A new bill has gone through the senate that requires a government-valid photo ID when voting, to help prevent against voting fraud. Senate Majority Leader Paul Gazelka said, “People want to make sure that the election process is fair, that they can trust it.”
After the 2016 presidential election, voter fraud has come under fire again by Republicans. A constitutional amendment that would require a voter to have a valid photo ID to vote failed in 2012, 52% to 46%. Republicans are hopeful that they can get the change pushed through this time, not as a constitutional amendment, but as a ballot measure.
Voter fraud was described as an “Isolated” and “Contained” issue by Democrat Secretary of State Steve Simon. Democrat Governor Tim Walz advised Republicans to leave the topic alone. During his rebuke, Walz said, “It’s not going anywhere and they know it”, and that the proposition is “A solution looking for a problem.”

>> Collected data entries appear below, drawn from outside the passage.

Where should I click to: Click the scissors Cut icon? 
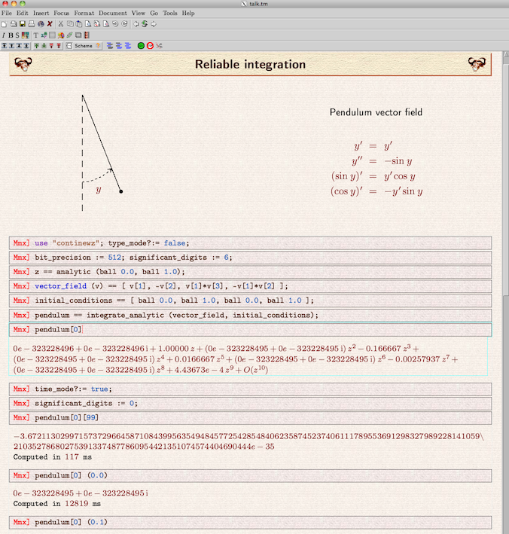(x=61, y=24)
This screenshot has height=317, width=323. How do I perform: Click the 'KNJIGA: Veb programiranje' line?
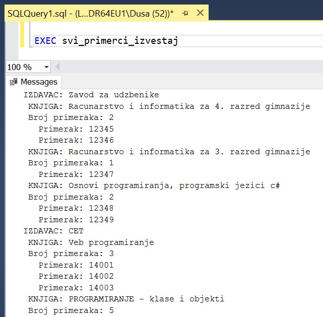point(91,242)
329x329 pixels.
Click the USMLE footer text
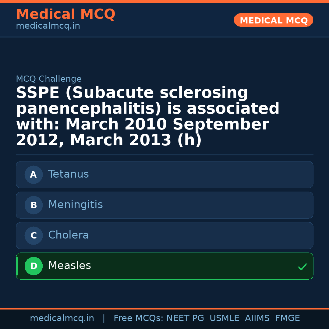coord(224,318)
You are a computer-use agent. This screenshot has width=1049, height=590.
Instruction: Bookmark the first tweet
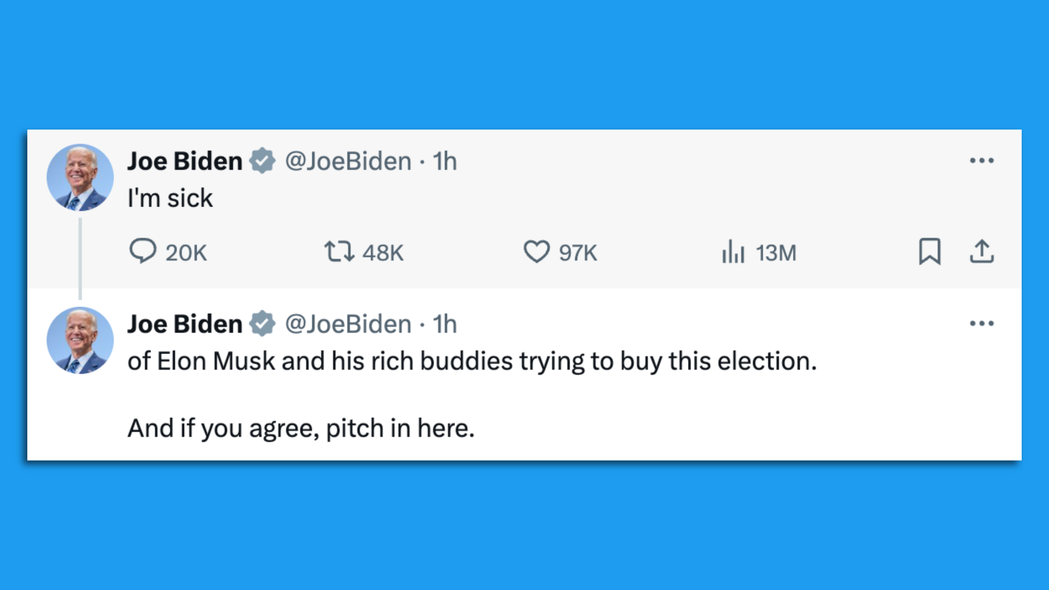pyautogui.click(x=929, y=251)
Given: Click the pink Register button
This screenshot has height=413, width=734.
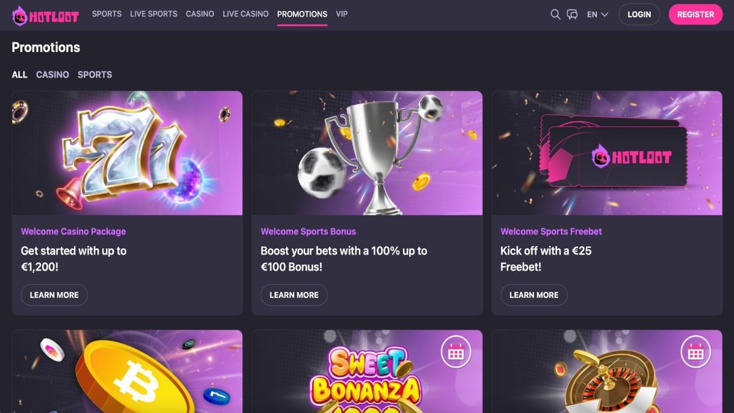Looking at the screenshot, I should [695, 14].
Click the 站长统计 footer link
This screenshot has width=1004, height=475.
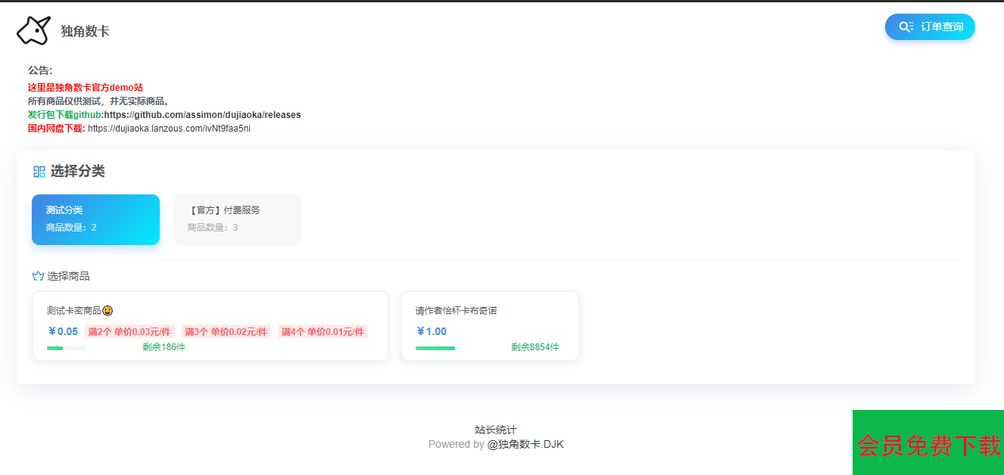coord(495,430)
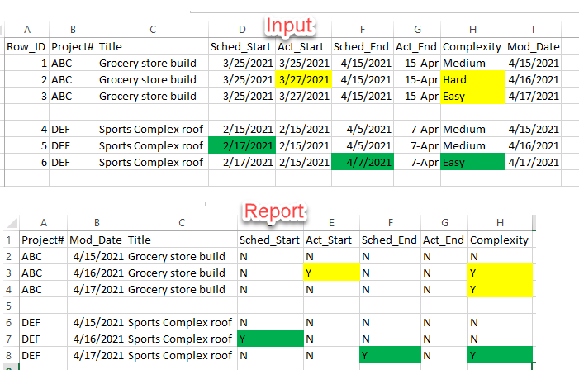
Task: Click the select-all triangle in Report sheet
Action: pyautogui.click(x=12, y=223)
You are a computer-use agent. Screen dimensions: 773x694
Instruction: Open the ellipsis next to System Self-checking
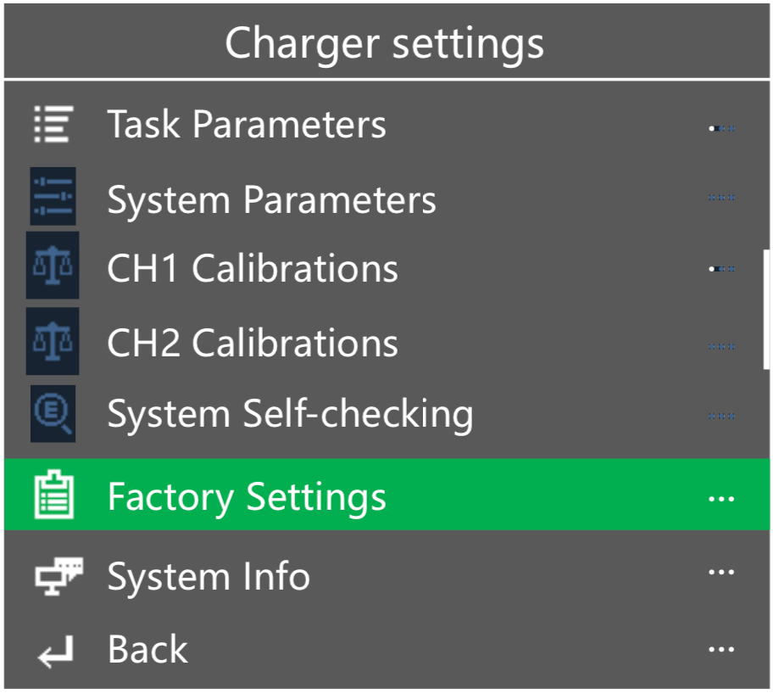(721, 416)
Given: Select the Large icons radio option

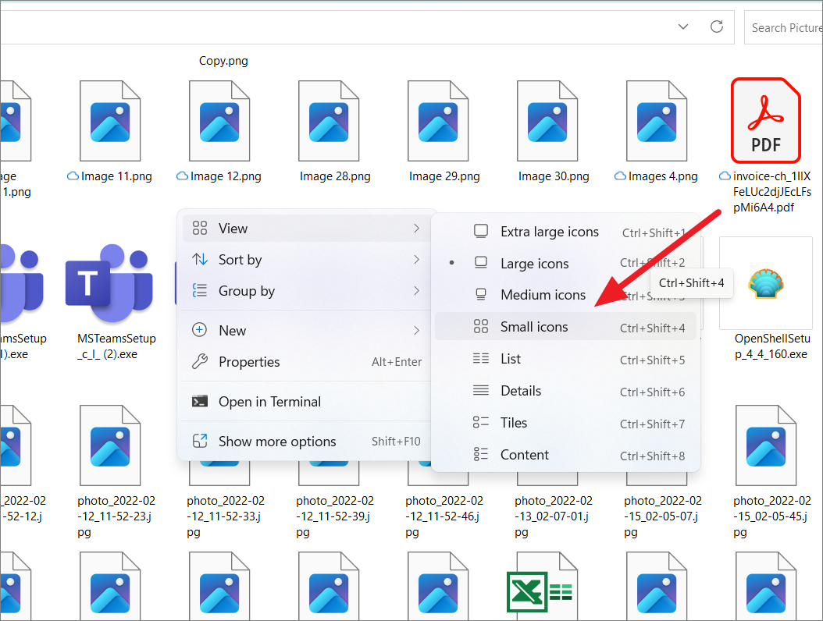Looking at the screenshot, I should 535,263.
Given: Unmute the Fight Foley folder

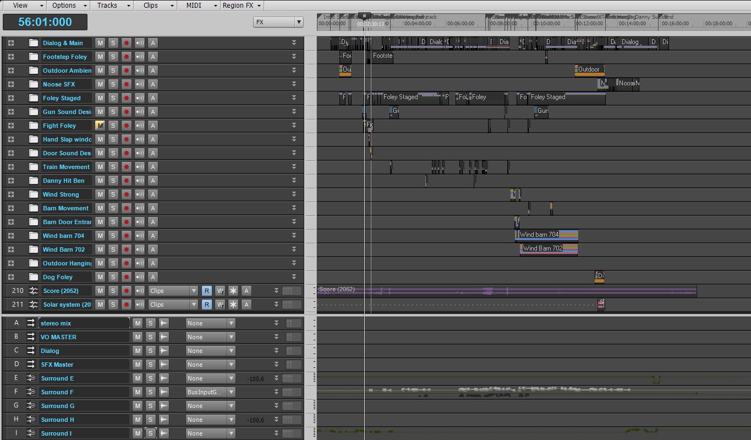Looking at the screenshot, I should tap(100, 126).
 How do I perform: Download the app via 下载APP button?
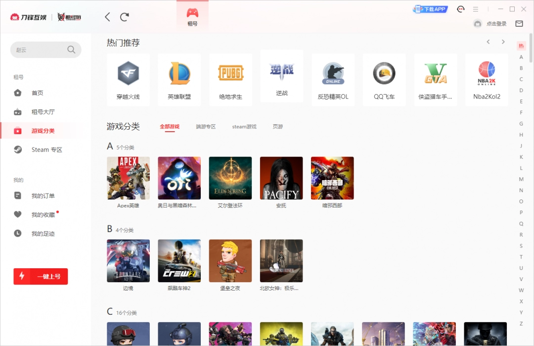pos(430,9)
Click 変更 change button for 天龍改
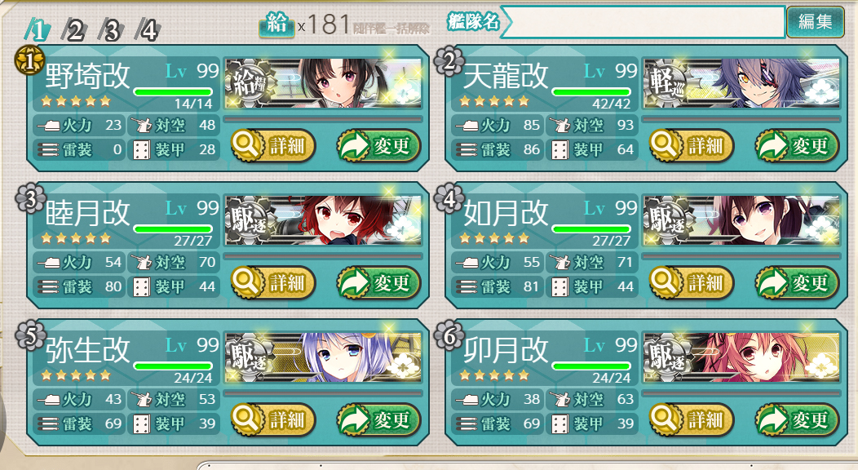Viewport: 858px width, 470px height. [797, 145]
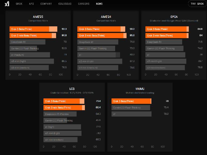Select o3 mini (high) bar in AIME'25
This screenshot has width=207, height=155.
pos(32,61)
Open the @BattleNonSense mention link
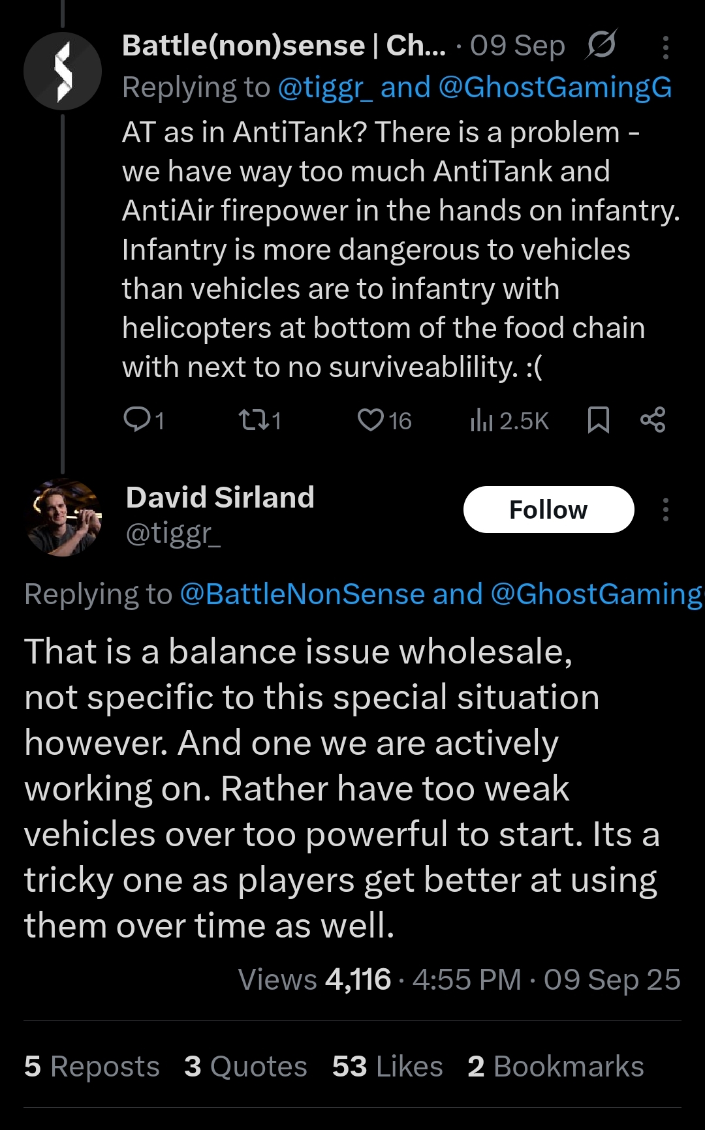Viewport: 705px width, 1130px height. click(x=302, y=594)
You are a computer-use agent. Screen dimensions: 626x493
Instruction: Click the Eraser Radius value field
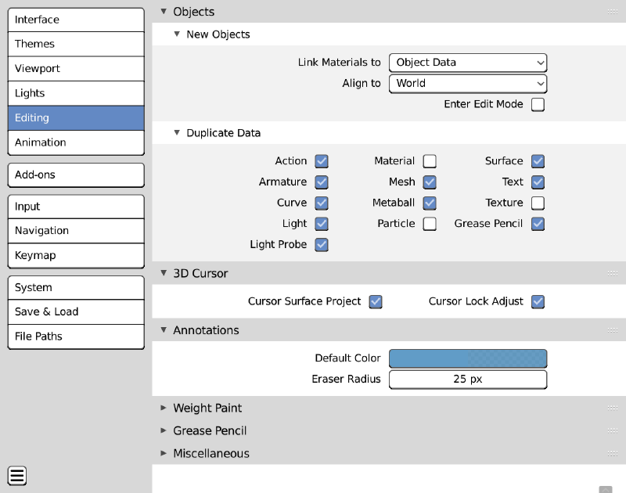[x=468, y=380]
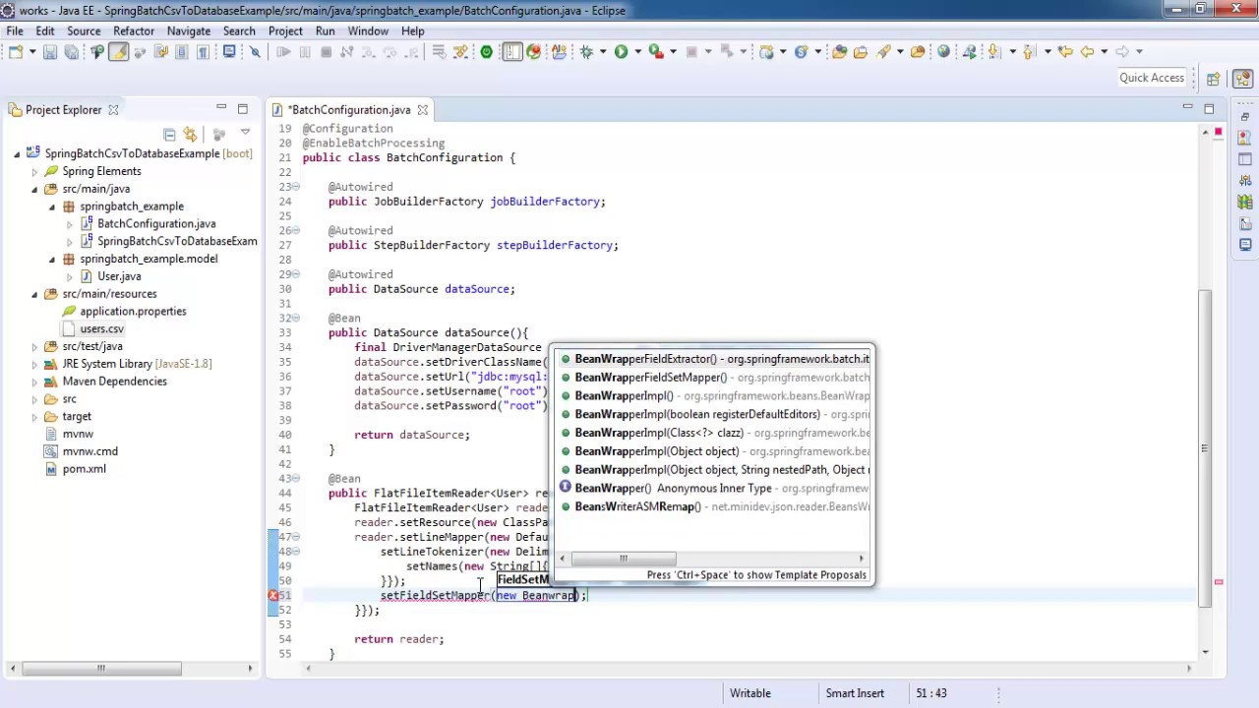Click the green Run button in toolbar
This screenshot has width=1259, height=708.
[621, 51]
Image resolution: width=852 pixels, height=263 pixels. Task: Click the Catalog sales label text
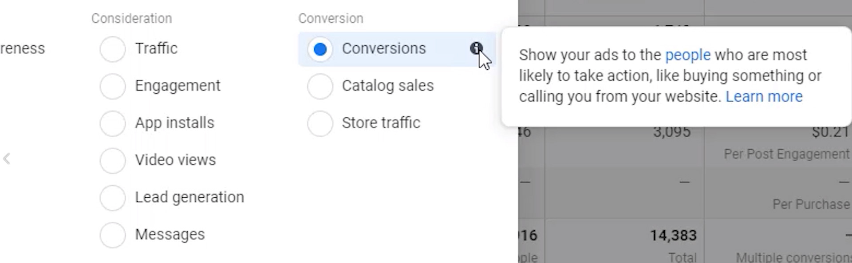(387, 85)
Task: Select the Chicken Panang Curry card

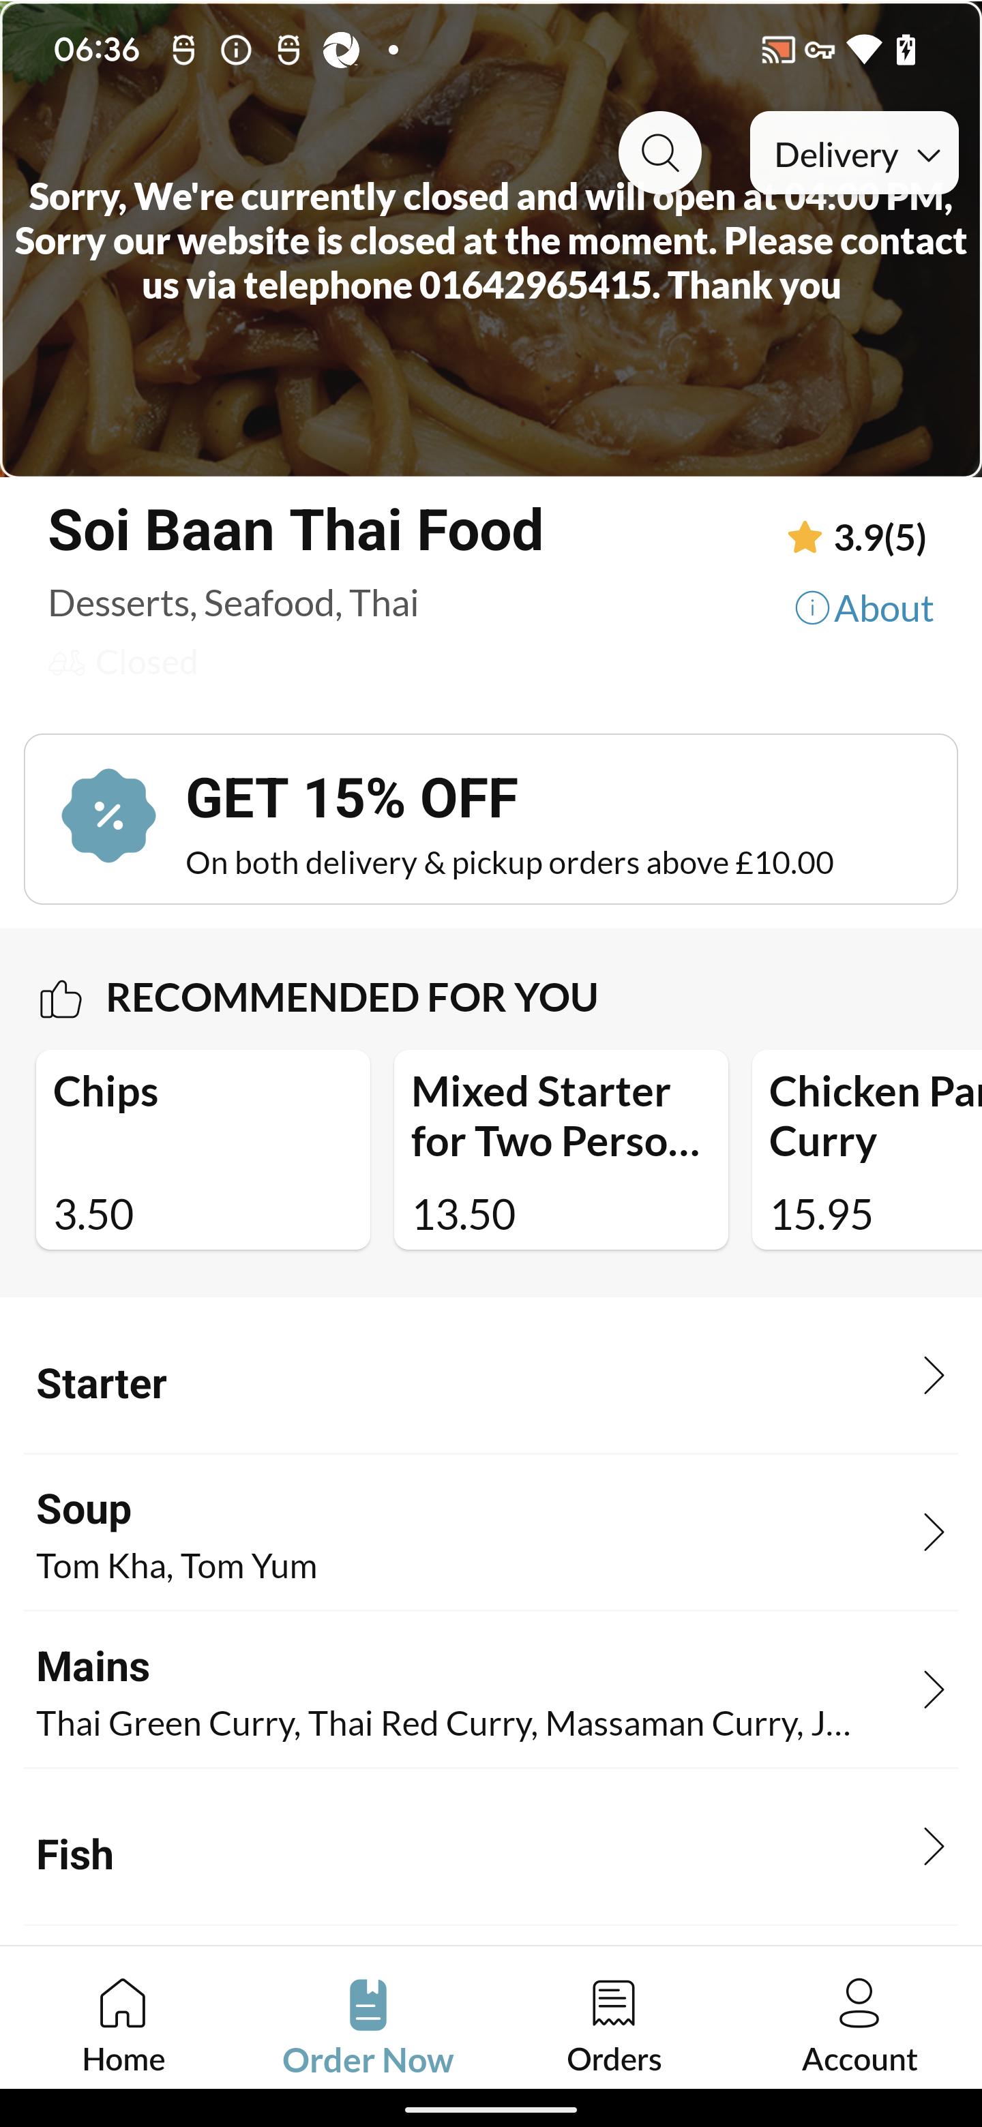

DFL Minority Leader Jeff Hayden said that a requirement to show a photo ID was a strategy that went back to the Jim Crow South. While voicing his opposition to the idea, he said “Dare I say I think it’s racist”.
A new study by professors from Yale, Stanford, and the University of Pennsylvania challenges the notion that voter ID laws disproportionately affect minorities.
The study finds “no definitive relationship” between tough laws requiring voters to present identification and a dropoff in Hispanic, black, and another minority turnout.